About this exercise |
Please return exactly the line that contains "The height and" and every line after it, through the last line of the records below, with no pictures.

Data for review |
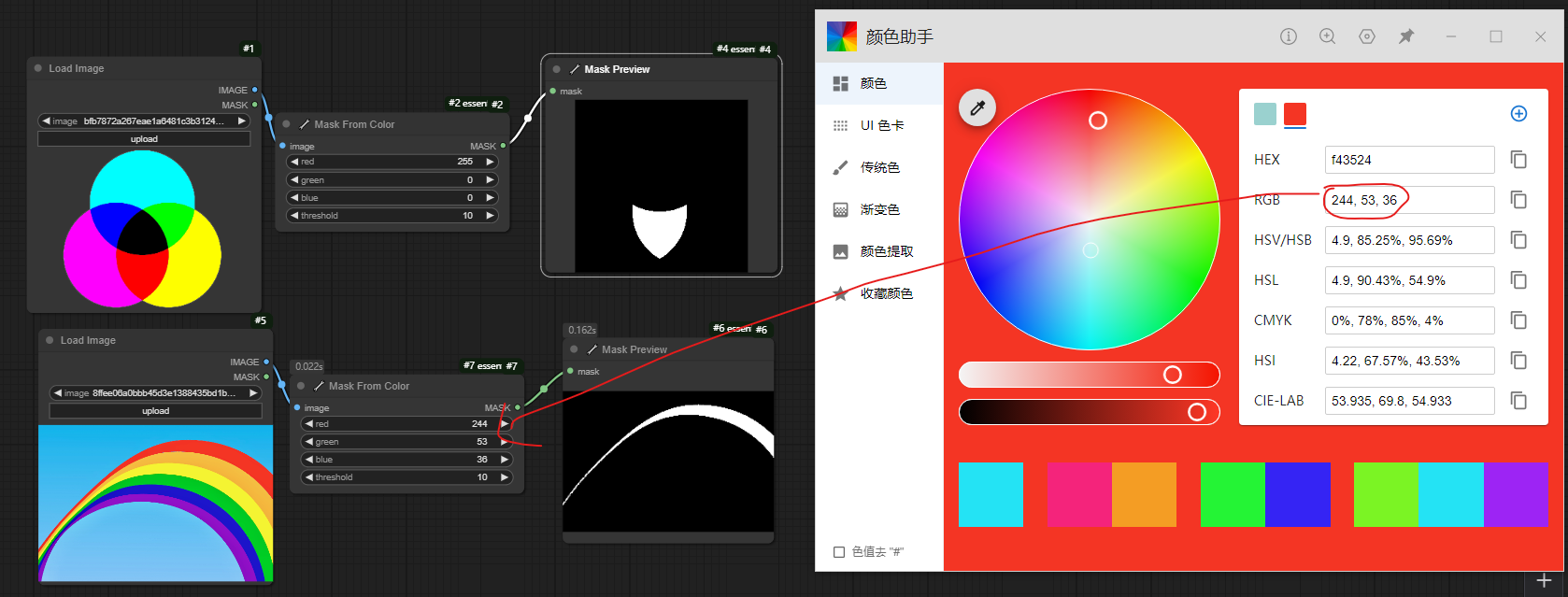Select next image arrow in first Load Image
The image size is (1568, 597).
(242, 121)
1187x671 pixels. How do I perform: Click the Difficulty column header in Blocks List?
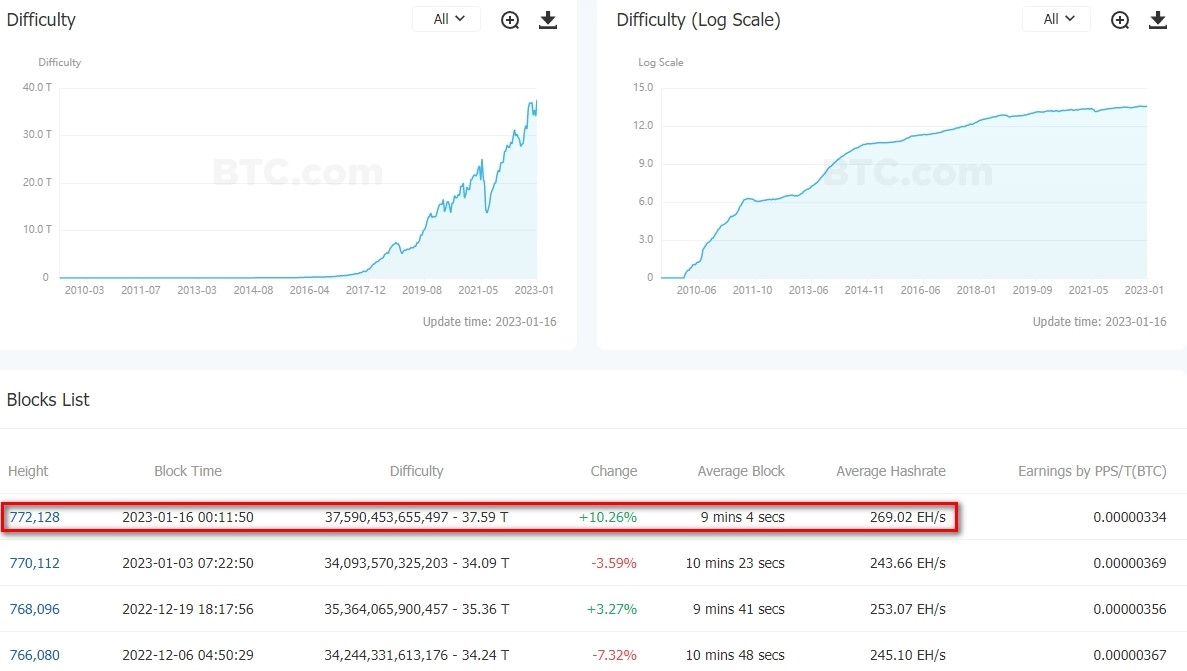coord(416,471)
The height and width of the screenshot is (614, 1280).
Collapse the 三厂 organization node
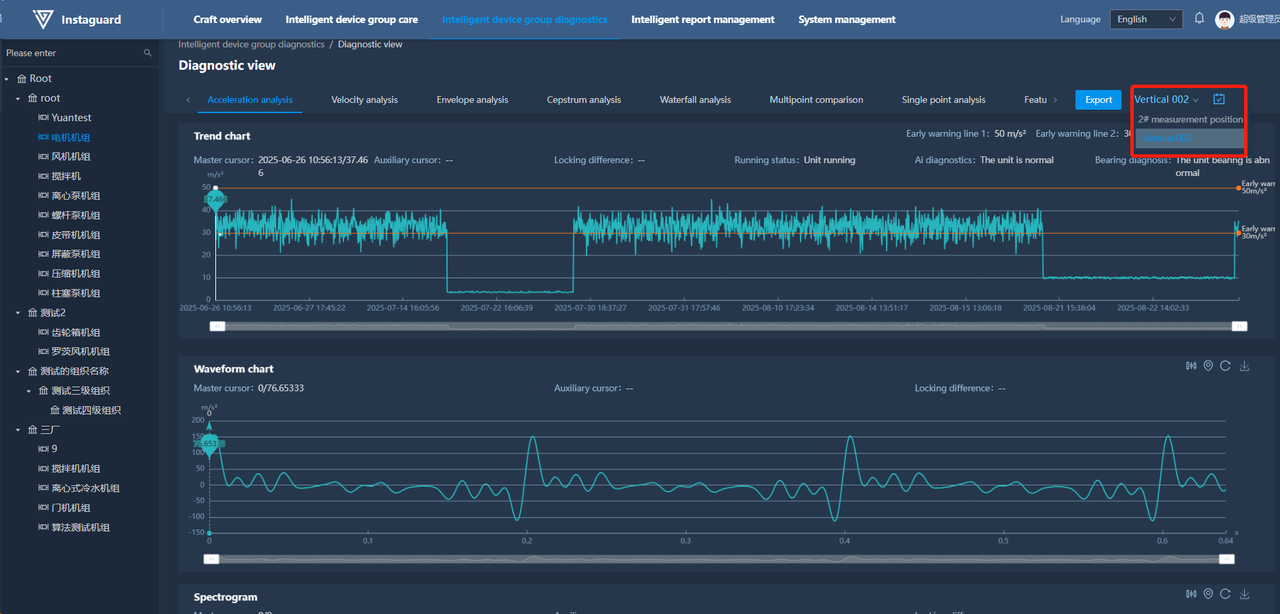pyautogui.click(x=18, y=430)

Answer for the task |
The height and width of the screenshot is (614, 1280).
Collapse the 三厂 organization node
pyautogui.click(x=18, y=430)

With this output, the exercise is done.